Boomkat Product Review:
Timely 25th anniversary reissue of General Magic's 1997 classic - an early exploration of digital cut-up glitch sounds made from scratching CD-Rs, purposely crashing laptops, and "cheerfully massaging sound files". Falls somewhere between cavernous rhythmic industrial scraping (think Muslimgauze or early Pita), and the mind-expanding dub-flecked illbient recordings of DJ Olive or DJ Spooky - it even pre-empted Prefuse 73 and Kaman Leung's sparse rewired hip-hop. V ahead of its time.
Alongside the sorely missed Peter Rehberg, Ramon Bauer and Andi Pieper were responsible for pioneering the classic Mego sound on 1995's now-legendary "Fridge Trax" 12". The label quickly went on to release genre-shifting records from Fennesz, Farmers Manual, and of course Pita, and Bauer and Pieper released "Frantz" under the General Magic moniker, taking advantage of the then completely new digital technology that was beginning to reshape experimental electronic music.
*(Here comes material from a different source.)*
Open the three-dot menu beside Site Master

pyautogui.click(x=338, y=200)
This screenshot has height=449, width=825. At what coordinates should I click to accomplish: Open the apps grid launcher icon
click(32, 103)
Listening now, "Frantz" still sounds completely isolated - the duo's sounds were a long way from Warp's Artificial Intelligence buzz. Unlike Autechre, AFX, or Plaid, Bauer and Pieper were interested in texture, rhythm, and disruption far more than they were interested in crafting music for raver comedowns. So minor-key pads and extended breakdowns were out, long explorations of glitchy processes and distorted, dubby hip-hop beatbox patterns were in.
Tracks like 'Bonden' and 'Madshoes' sound almost like Miami's Push Button Objects (who incidentally also debuted in 1997) with loping, glitch-fired rhythms that over time became the norm, not the exception. But fusing these ideas with grubby industrial sounds (eerie fried electronics on 'Blob Return' or pre-Hospital Productions dungeon gurgle on 'Temko') gives the album an almost illbient adjacency that's charmingly on-point for right now. Even tracks like their fritzed re-processing of a ski music theme song ('The Official GM Ski-WM Theme') feels like it telegraphs the vaporwave sound somehow.
'Frantz' is stilll future music; if you try and make something nobody's ever heard before, 25 years later chances are it'll sound prophetic. So good.